As President Trump continues to lose his hold on white suburbanites (particularly women), the Democratic leadership grows increasingly optimistic that they can initiate a “blue wave” in the 2018 midterms. However, far from galvanizing the left to promote progressive candidates, Trump’s scandals and right-wing agenda have been a Siren on the rocks, luring the Democrats rightward based on the assumption that the only way to win back Congress is through running a slate of moderate candidates that appeal to politically disinterested conservatives, the type whose primary grievance with the President are his Twitter antics.
A centrist ideology isn’t the only thing the DCCC looks for in a candidate, though. In his essay, Perry describes failing the so-called “Rolodex test”, an exercise wherein a candidate will be asked to pull out their phone and exact the amount of donations they can expect to pull from all of their contacts. Reportedly, a number north of $250,000 is considered “passing”.

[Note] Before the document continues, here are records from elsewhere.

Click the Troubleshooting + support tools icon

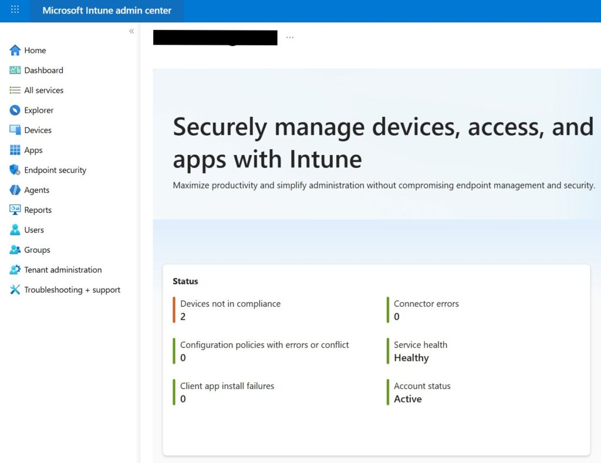(15, 290)
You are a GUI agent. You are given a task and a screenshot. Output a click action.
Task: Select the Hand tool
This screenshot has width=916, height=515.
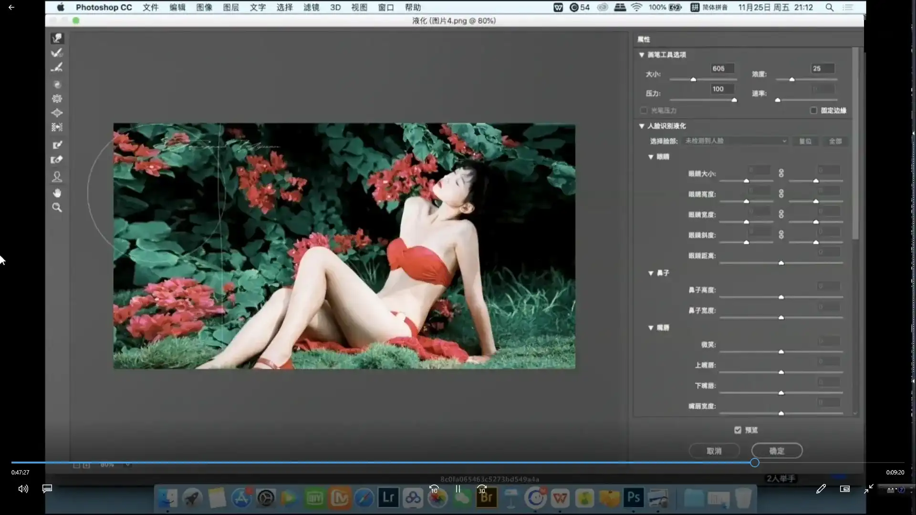click(57, 193)
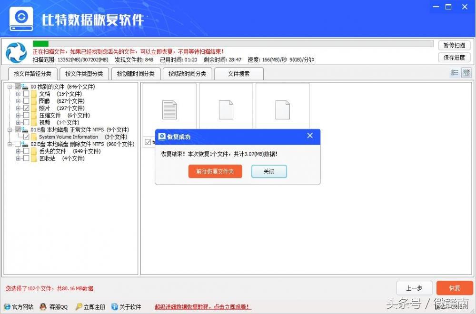Image resolution: width=476 pixels, height=314 pixels.
Task: Uncheck the 照片 folder checkbox
Action: [x=26, y=108]
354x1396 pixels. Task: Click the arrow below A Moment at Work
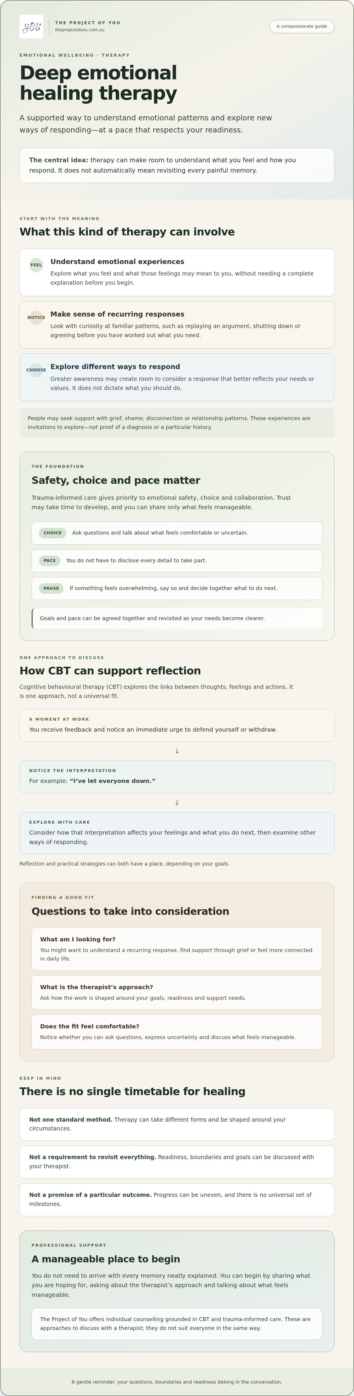click(x=177, y=751)
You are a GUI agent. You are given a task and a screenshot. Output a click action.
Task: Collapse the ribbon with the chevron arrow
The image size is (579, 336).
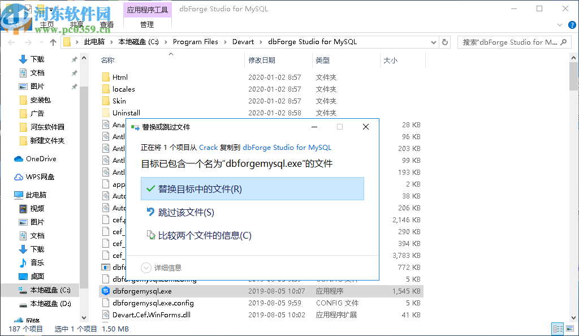[x=560, y=25]
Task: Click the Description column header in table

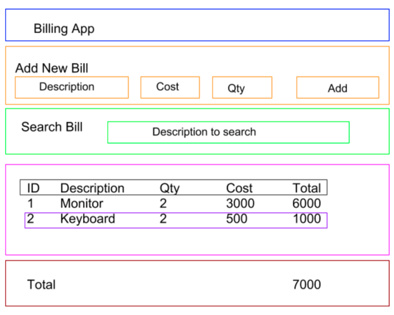Action: point(92,188)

Admittedly, until the nation’s oligarchic campaign finance laws are reformed, access to donors can make or break a campaign. As former Pennsylvania Governor Edward Rendell described the activity, “Look, fundraising sucks. Almost anybody who runs for office who has any scruples at all will tell you that it sucks, but it is a necessary part of the business.” The business of contesting elections is also highly volatile. It is not wrong that Democrats should take a strategic approach to winning, but as an ostensibly progressive party, they should not be content operating within a broken status quo. Instead, organizations like D-trip should be increasing access to congressional seats by levelling the playing field for candidates whose backgrounds don’t afford them the luxury of hosting campaign dinners that garner $15,000 a head.
The DCCC’s track record is also rather spotty. Recent efforts to smear Laura Moser, a candidate in Texas’ Seventh District who was considered too progressive to win, has forced a runoff in the Democratic primary. Her success arrived in spite of a memo released by D-trip urging Texans not to vote for Moser, a move that drew heavy criticism even from DNC chairman Tom Perez. Additionally, there is little evidence supporting the idea that voters are concerned with such nebulous issues as “electability” and “fundraising,” or even that a candidate who is better at fundraising stands more of a chance of being elected.
Nonetheless, it was on these grounds that Perry was ignored by the Democratic establishment and ultimately dropped out of his congressional race. As he wrote, “When we let wealth and connections drive who gets elected in the country, we get the dismal politics we now awake to every morning.” If America is ever to cure its many ailments – wealth inequality, mass incarceration, crumbling infrastructure – the first step is ushering in a generation of elected officials that are not beholden to the financiers that made their campaigns possible.